Interviewé par la presse sur l’action de l’OMS dans la lutte contre le cancer, le Dr Coly a indiqué qu’elle appuie les pays dans la collecte des données sur les facteurs de risque en mettant à leur disposition des outils, dans la surveillance épidémiologique, la définition des stratégies de prévention et de prise en charge, la formation des personnels, la définition des normes alimentaires, le plaidoyer pour la mobilisation de ressources financières par l’Etat et les partenaires au développement.
Au cours des échanges entre les responsables du ministère de la Santé et de l’Action sociale, les professionnels de la santé, les membres de la Société civile et les media, divers points ont été soulevés. Il s’agit de la nécessité de disposer des statistiques fiables sur les cas de cancer, de l’urgence de rendre gratuits les médicaments anti-cancéreux, du cancer de la cavité bucco-dentaire, de l’importance des soins palliatifs pour respecter la dignité humaine, du besoin de soutien psychologique des patients, de la nécessité de fédérer les multiples associations de la société civile qui s’activent dans la lutte contre le cancer.
Les autres préoccupations abordées concernent l’albinisme et le cancer, l’aflatoxine, la publicité incontrôlée et mensongère sur les media, l’absence de prévention du risque de toxicité en milieu professionnel, l’absence de politique de dépistage des lésions précancéreuses, de politique de lutte contre la douleur et l’insuffisance du financement de la lutte contre le cancer. Dans une communication intitulée « Plan opérationnel de lutte contre le cancer », le Pr Marie Kâ Cissé, Chef de la Division de la lutte contre les maladies non transmissibles, a fait ressortir les points faibles qui recoupent ceux déjà évoqués plus haut. Elle a ensuite passé en revue les actions concrètes que le ministère de la Santé et de l’Action sociale envisage de prendre.

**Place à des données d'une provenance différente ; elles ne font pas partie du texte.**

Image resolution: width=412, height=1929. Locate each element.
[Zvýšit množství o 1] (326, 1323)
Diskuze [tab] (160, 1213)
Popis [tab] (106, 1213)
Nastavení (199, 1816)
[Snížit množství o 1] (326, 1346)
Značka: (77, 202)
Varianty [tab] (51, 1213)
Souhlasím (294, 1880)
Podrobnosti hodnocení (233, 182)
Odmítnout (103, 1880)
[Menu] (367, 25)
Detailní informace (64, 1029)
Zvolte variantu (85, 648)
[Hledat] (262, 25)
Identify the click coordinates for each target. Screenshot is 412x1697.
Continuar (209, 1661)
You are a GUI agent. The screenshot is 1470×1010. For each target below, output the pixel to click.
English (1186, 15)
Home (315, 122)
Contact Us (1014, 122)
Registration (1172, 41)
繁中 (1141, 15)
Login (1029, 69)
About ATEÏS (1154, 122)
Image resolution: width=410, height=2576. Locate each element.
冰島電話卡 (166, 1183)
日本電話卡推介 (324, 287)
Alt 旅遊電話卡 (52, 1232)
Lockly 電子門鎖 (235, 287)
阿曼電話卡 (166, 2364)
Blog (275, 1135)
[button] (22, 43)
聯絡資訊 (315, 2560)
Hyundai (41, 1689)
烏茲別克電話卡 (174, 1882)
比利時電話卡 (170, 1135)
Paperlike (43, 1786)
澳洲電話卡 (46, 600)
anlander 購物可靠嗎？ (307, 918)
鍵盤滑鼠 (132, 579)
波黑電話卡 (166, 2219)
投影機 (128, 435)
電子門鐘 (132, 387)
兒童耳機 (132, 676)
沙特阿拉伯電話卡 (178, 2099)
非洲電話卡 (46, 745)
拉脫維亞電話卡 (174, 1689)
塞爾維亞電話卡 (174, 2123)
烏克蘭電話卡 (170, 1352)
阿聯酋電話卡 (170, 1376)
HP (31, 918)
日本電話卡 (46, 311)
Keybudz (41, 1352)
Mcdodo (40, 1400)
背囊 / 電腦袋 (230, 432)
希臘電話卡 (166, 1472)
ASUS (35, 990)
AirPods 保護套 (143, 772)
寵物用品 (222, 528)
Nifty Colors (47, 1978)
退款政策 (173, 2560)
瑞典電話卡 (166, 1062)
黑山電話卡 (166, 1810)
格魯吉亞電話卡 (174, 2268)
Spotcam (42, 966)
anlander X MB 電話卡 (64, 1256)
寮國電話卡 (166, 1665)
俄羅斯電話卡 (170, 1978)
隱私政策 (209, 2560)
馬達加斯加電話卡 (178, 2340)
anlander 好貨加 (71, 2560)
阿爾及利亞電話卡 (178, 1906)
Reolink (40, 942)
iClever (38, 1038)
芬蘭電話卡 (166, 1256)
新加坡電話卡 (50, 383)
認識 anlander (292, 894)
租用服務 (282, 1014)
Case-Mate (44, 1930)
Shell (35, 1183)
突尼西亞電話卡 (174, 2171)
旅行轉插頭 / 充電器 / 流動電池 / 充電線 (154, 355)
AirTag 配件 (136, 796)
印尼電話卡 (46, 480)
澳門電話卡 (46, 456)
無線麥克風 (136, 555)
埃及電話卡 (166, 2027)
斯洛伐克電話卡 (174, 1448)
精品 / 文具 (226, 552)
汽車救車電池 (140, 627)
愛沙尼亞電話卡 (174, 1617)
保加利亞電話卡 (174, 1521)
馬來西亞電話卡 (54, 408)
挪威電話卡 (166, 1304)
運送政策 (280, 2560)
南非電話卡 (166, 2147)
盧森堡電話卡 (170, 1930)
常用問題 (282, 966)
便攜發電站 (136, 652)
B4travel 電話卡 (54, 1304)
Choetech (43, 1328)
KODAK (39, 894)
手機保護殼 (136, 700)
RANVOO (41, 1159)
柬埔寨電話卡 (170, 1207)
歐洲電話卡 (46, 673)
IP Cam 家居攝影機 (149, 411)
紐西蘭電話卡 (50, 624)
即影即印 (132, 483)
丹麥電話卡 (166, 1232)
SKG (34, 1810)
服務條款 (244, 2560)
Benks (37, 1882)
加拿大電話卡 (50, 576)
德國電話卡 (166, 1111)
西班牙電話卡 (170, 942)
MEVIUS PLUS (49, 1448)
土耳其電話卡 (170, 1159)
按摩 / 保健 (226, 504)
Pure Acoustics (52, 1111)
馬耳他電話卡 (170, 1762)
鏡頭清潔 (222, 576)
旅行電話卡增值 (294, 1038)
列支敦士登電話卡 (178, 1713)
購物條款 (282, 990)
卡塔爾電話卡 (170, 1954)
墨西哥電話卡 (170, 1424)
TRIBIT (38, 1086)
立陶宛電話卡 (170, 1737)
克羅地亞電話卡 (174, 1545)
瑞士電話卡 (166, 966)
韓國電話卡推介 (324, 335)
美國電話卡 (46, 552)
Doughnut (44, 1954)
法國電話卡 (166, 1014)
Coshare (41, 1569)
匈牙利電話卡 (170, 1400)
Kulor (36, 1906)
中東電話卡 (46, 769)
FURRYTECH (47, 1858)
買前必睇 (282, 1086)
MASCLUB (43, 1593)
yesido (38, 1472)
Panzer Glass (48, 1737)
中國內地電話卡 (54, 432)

Ces actions sont l’élaboration et la mise en oeuvre d’un Plan de communication, la vaccination contre l’hépatite B à la naissance, l’exécution, en 2014, du projet de démonstration de la vaccination contre le papillome humain dans deux districts sanitaire, avant sa généralisation.
Le Pr Cissé a particulièrement insisté sur la formation des médecins et sages-femmes à la détection des lésions précancéreuses, le recrutement de radiothérapeutes, la mise à disposition de bourses de formation de spécialistes du cancer, le démarrage d l’enregistrement du cancer dans dix hôpitaux régionaux.
Au chapitre des projets, il y a la création d’un nouvel Institut du Cancer, la création de pôles de cancérologie ainsi que l’application de stratégies de financements innovants en faveur de la lutte contre le cancer.